Posting on AT is light at the moment because the Away Team will be giving several presentations at InConJunction in Indianapolis next weekend, meaning I’m making slides and media clips instead of posting.
However, we did want to bring you this from our correspondents in Bulgaria, where volunteer artists – some might say “vandals” – updated this Soviet-era monument:

The label at the bottom is cut off in a lot of photos – it says в крак с времето, translated by most reporters as “Moving with the times.”
Bulgarian is a Slavic language, meaning it’s related to Russian and Polish, but not all that closely – the three languages come from different branches of the Slavic family, and Bulgarian is more closely related to Serbian and Croatian.
Nowadays Bulgarian is written in Cyrillic, which is also used to write Russian (Russian uses a couple of additional vowel letters), and which is chock full of letters that look kinda-sorta like the Roman alphabet but have different sounds. If you don’t read Cyrillic, you may have scratched your head over the СССР on Russian spacecraft (though once you know that the С is pronounced like our “s” and the Р like our “r”, you can map СССР roughly onto “Soviet Socialist Republics” without having to know the exact Russian.) If you do read Cyrillic, you get a headache every time some comics letterer uses я for American “r”, because я is pronounced “ya”, and it’s hard to re-train yourself on just a few lines of dialogue.

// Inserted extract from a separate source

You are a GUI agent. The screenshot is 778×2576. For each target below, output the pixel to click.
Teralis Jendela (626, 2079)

С and р are almost all we need to sound out (badly) the vandal’s message. The other one that throws English speakers is в, pronounced “v”. V krak s vremeto (the consonants are prepositions, and no, there are no vowels in the words; just run them onto the next word) – that’s still just an approximation of the sounds, of course. But our lesson on Bulgarian pronunciation will have to wait until after our ICJ lesson on Klingon pronunciation, coming next weekend.